XXVI. Anspruch 1 gemäß Hilfsantrag I unterscheidet sich von Anspruch 1 gemäß Hauptantrag dadurch, dass das folgende Merkmal am Ende des Anspruchs hinzugefügt wurde:
[... ansteuert],
wobei die zweite Logikschaltung (C2) dazu vorgesehen ist, Rückführsignale von der Sekundärseite zu erfassen und
wobei die erste Logikschaltung (C1) den ersten Wandler (P1) derart steuert, dass eine aktive Leistungsfaktorkorrektur mit getaktetem Schalter (S1) bewirkt wird.
XXVII. Anspruch 1 gemäß Hilfsantrag II unterscheidet sich von Anspruch 1 gemäß Hilfsantrag I dadurch, dass das folgende Merkmal am Ende des Anspruchs hinzugefügt wurde:
[... bewirkt wird], und
wobei die Rückführsignale insbesondere aus dem Bereich des Lastkreises (L) zu der zweiten Logikschaltung (C2) zurückgeführt werden, wobei diese Rückführsignale als Istwerte zur Regelung des Leuchtmittelbetriebs ausgewertet und/oder Fehler des Leuchtmittels erkannt werden.
XXVIII. Anspruch 1 gemäß Hilfsantrag III unterscheidet sich von Anspruch 1 gemäß Hilfsantrag II dadurch, dass das folgende Merkmal am Ende des Anspruchs hinzugefügt wurde:
[... erkannt werden], und
wobei das Betriebsgerät mindestens einen durch die zweite Logikschaltung (C2) angesteuerten Leistungsschalter (S2) aufweist, der entsprechend den zweiten Wandler (P2) taktet.
XXIX. Anspruch 1 gemäß Hilfsantrag IV unterscheidet sich von Anspruch 1 gemäß Hilfsantrag III dadurch, dass das folgende Merkmal am Ende des Anspruchs hinzugefügt wurde:
[... taktet], und
wobei die zweite Logikschaltung mehrere Analog/Digital-Wandler für die Rückführsignale und einen digital arbeitenden Regelkreis aufweist, der für das Ansteuern und Takten des angeschlossenen zweiten Wandlers zuständig ist.
Übergang der Einsprechendenstellung von der BAG electronics GmbH auf die OSRAM Beteiligungsverwaltung GmbH und anschließend auf die Inventronics GmbH
1. Wie schon im Parallelverfahren in der Entscheidung T 3273/19 eingehend und zutreffend dargestellt, ist nach der Rechtsprechung der Beschwerdekammern die Einsprechendenstellung nicht frei übertragbar.

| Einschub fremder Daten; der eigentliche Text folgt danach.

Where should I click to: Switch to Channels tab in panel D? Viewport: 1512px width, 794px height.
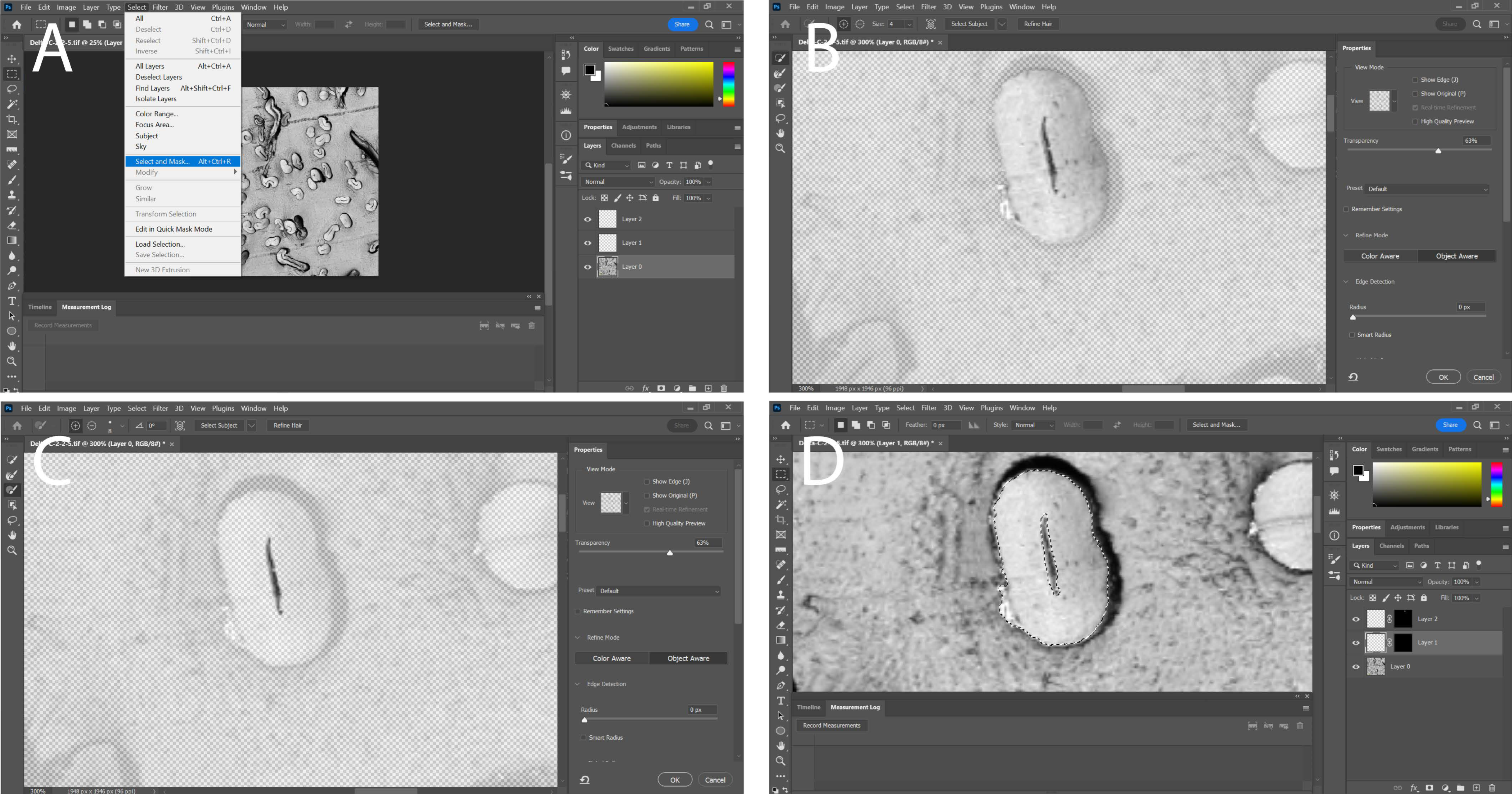click(1391, 546)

Sie kann aber entweder im Falle einer Gesamtrechtsnachfolge der Einsprechenden übertragen werden, oder wenn ein einschlägiger Teil des Geschäftsbetriebs der Einsprechenden als Vermögensbestandteil, zu dem ein Einspruch als untrennbares Zubehör gehört, nach nationalem Recht übertragen wurde (T 3273/19, Entscheidungsgründe 2.1; G 2/04, Transfer of opposition/HOFFMANN-LA ROCHE, Abl. EPA 2005, 549, Gründe 2; vgl. auch G 4/88, Transfert d'opposition, ABl. EPA 1989, 480, Gründe 6; Rechtsprechung der Beschwerdekammern des Europäischen Patentamts, 10. Aufl. 2022, Kapitel III.O.2.1).

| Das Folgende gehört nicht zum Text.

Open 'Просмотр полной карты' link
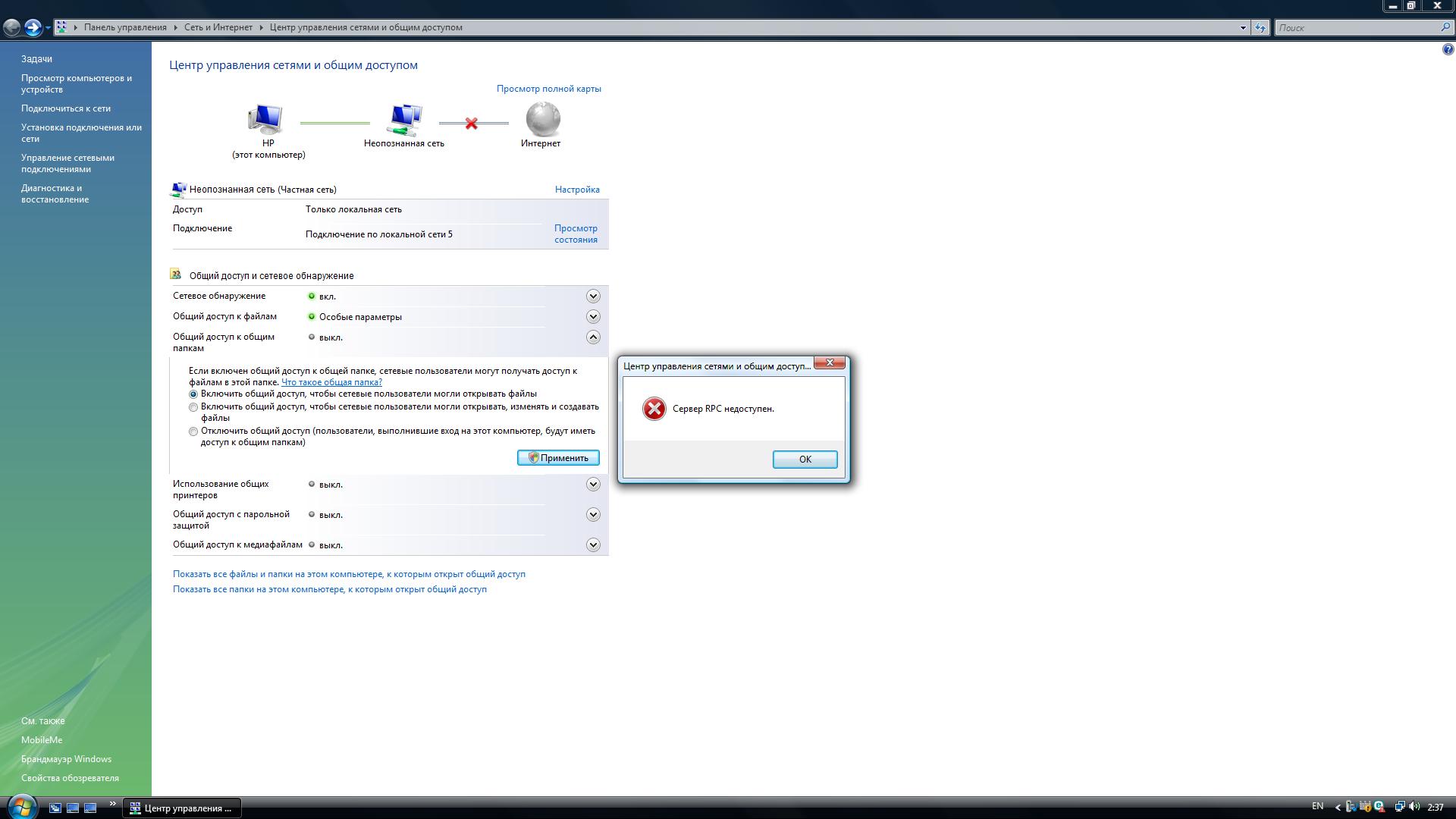 548,89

2. Von der ursprünglichen Einsprechenden BAG electronics GmbH ist die Einsprechendenstellung unstreitig zunächst im Wege der Gesamtrechtsnachfolge auf die OSRAM Beteiligungsverwaltung GmbH übergegangen.
3. Hinsichtlich des Übergangs der Einsprechendenstellung von der (weiterhin existierenden) OSRAM Beteiligungsverwaltung GmbH auf die Inventronics GmbH hat letztere die Übertragung eines Teils eines Geschäftsbetriebs nach deutschem Recht geltend gemacht.
4. Diesbezüglich hat die Inventronics GmbH vorgetragen, dass die Schutzrechte der ehemaligen BAG electronics GmbH wie auch die Einsprechendenstellung im hiesigen Verfahren im Zuge der Umstrukturierung im ams OSRAM-Konzern auf die OPTOTRONIC GmbH (eine weitere Gesellschaft im ams OSRAM-Konzern) übertragen worden seien. Diese Schutzrechte sowie die Einsprechendenstellung seien Bestandteil des Geschäftsbereichs "Digital Systems" des Geschäftsbetriebs des ams OSRAM-Konzerns gewesen. Dieser Geschäftsbereich sei gemeinsam mit der OPTOTRONIC GmbH an die Inventronics-Gruppe veräußert worden. Nach der Veräußerung sei die OPTOTRONIC GmbH in Inventronics GmbH umfirmiert worden.
5. Die Beteiligten, deren Argumente und Unterlagen im hiesigen Verfahren sind identisch zu den Beteiligten, Argumenten und Unterlagen im Verfahren T 3273/19. Die hiesige Kammer schließt sich dazu der eingehenden und überzeugenden Begründung der Kammer 3.4.02 an, die eine rechtswirksame Übertragung der Einsprechendenstellung auf die Inventronics GmbH erkannt hat (siehe T 3273/19, Entscheidungsgründe, Abschnitt 2 mit Unterabschnitten 2.1 bis 2.5).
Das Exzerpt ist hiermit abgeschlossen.